# Ammo for G30



## TS_GATES (Mar 7, 2007)

hello, first post here. i have a question for the ballistics gurus...

i have a G30 and am looking to get some new defense ammo. when i first bought the gun in 1997, i bought Corbon 165gr +P rounds. i've always used department 230 grain rounds for practice and reload the corbons for real world. 10 years is about all i'm willing to go. i know they're probably fine and would fire as if new, but it's a peace of mind thing. the reason i went with that round was a ballistics test i had read where the round performed very well.

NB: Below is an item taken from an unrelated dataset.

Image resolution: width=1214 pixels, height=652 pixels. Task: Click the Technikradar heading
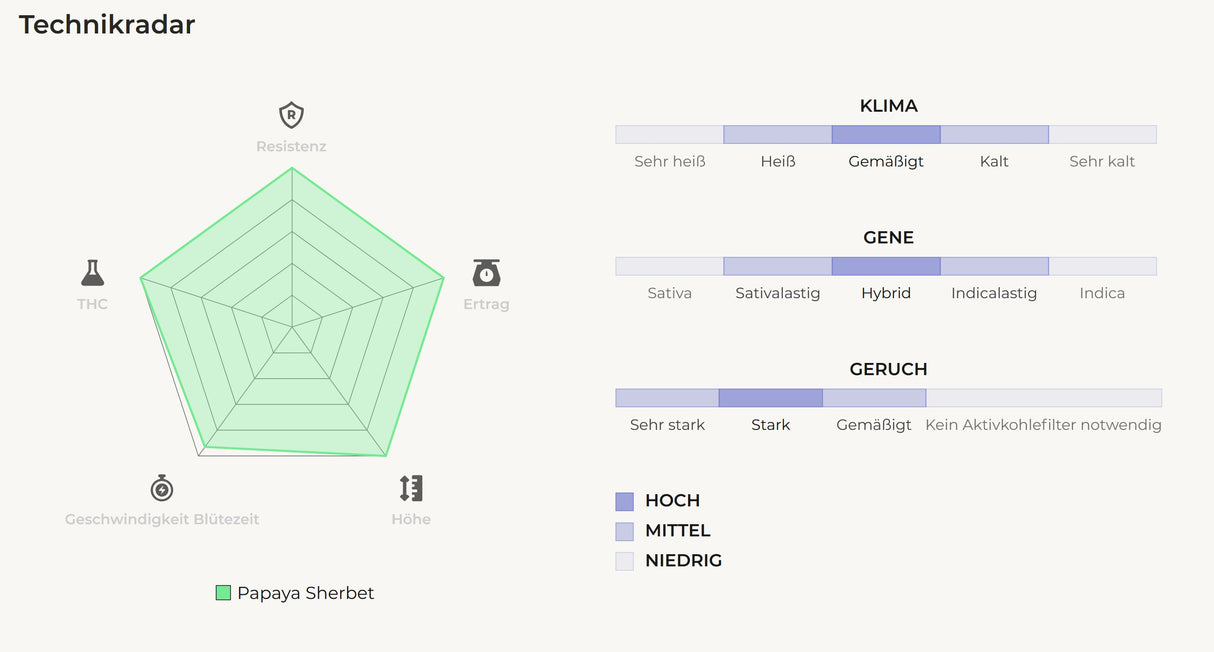click(x=107, y=25)
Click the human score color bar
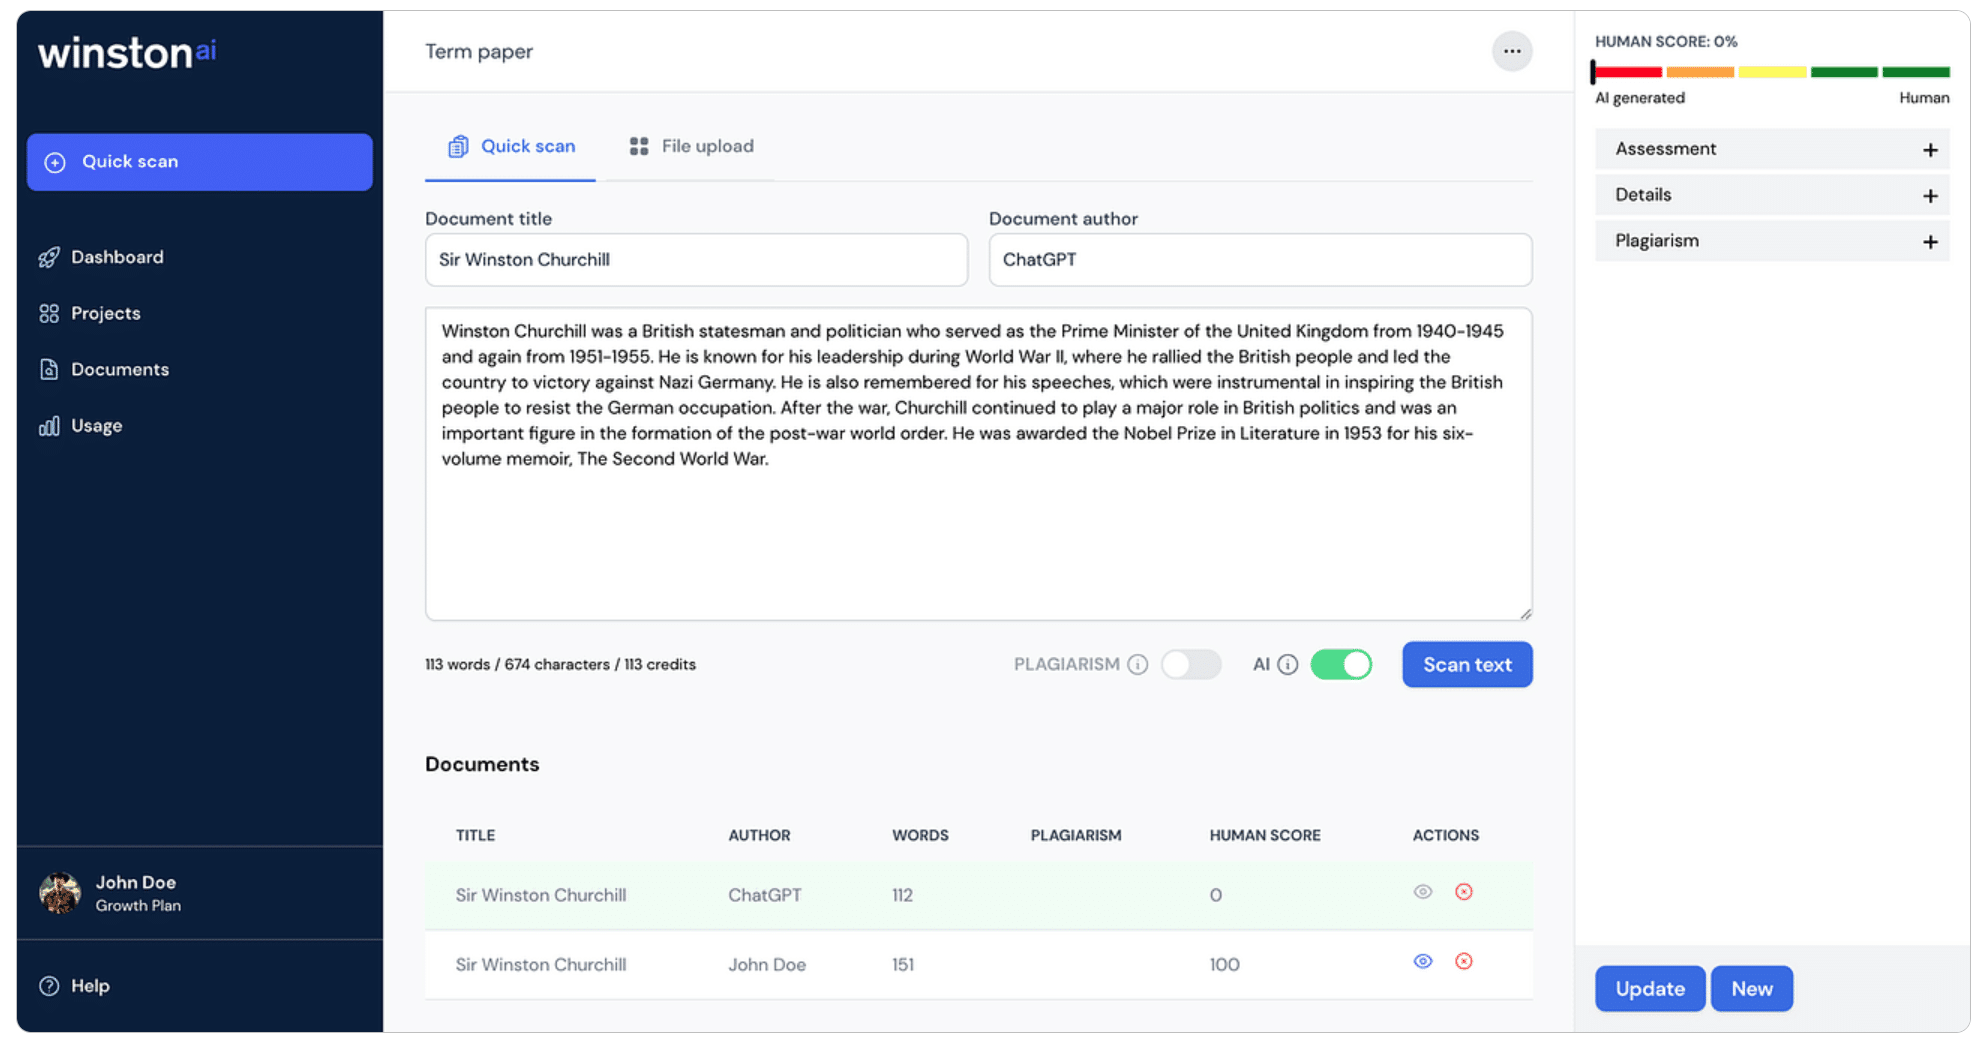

my criteria for the round:

1) reliability: the gun must go bang when the trigger is pulled and the round must go downrange toward it's target. is this an issue with the corbons and georgia arms companies of the world compared to a bigger manufacturer like winchester or federal?

2) ballistics: takedown/stopping power. is 165gr too light? would 185 be better? is a +P a must?

3) accuracy: definately a distant third on the list. the variance in accuracy across brands between rounds is negligible for defense purposes IMO.

any/all opinions are appreciated...


----------



## old frank (Dec 25, 2006)

In my G30 and other .45s, I use the Federal HST round. It is extremely reliable in the Glock, accurate and has great reviews in expansion tests.

Another good feature is it is reasonably priced at about $24 for a box of fifty. At this price you can actually afford to shoot it enough to feel confident with it.

I get mine from here as it is hard to find.

http://www.streichers.com/ProductList.aspx?catalog=Guns+and+Ammo&category=AMMO_TACT


----------